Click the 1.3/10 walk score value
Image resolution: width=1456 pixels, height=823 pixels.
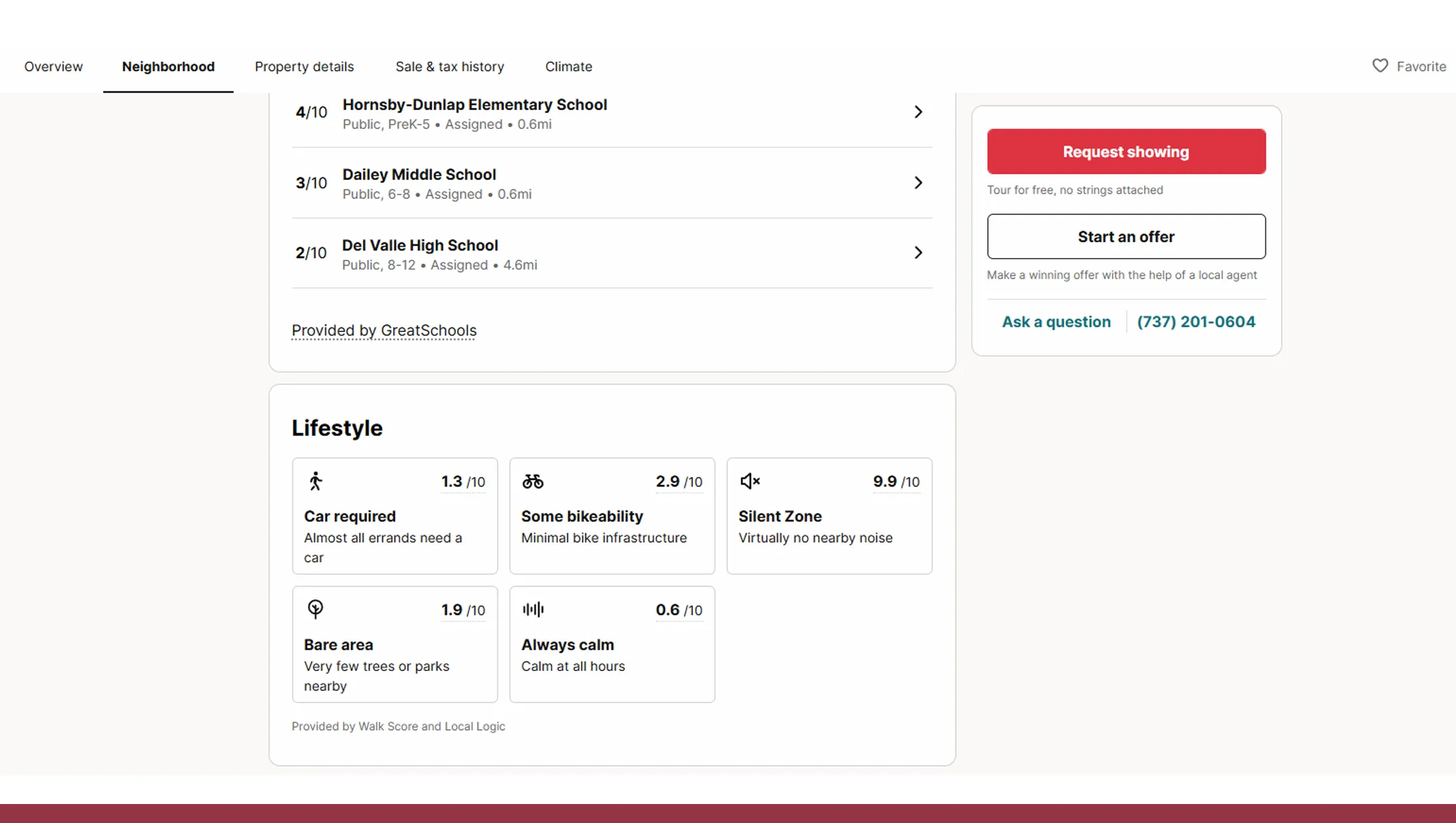(x=462, y=482)
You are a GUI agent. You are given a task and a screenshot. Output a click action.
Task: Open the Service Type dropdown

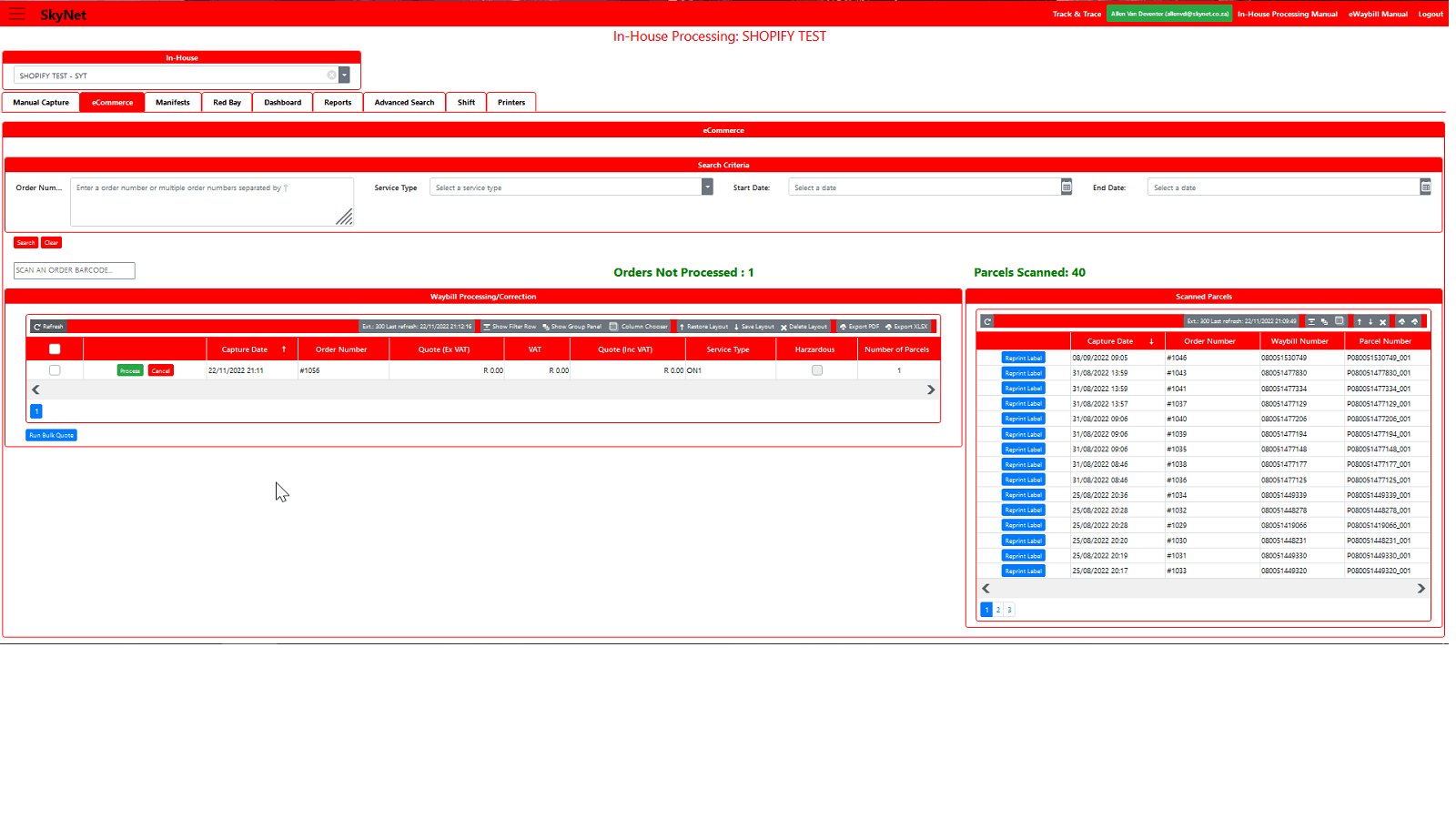707,186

TRY IT:
Where the material contains pictures, leave them out and copy the rest verbatim.

ANSWER TO THIS PROBLEM:
Click the 1.3/10 walk score value
Image resolution: width=1456 pixels, height=823 pixels.
(x=462, y=482)
You are a GUI agent. You are given a task and a screenshot. Output a click action.
Task: Open the Service Type dropdown

707,186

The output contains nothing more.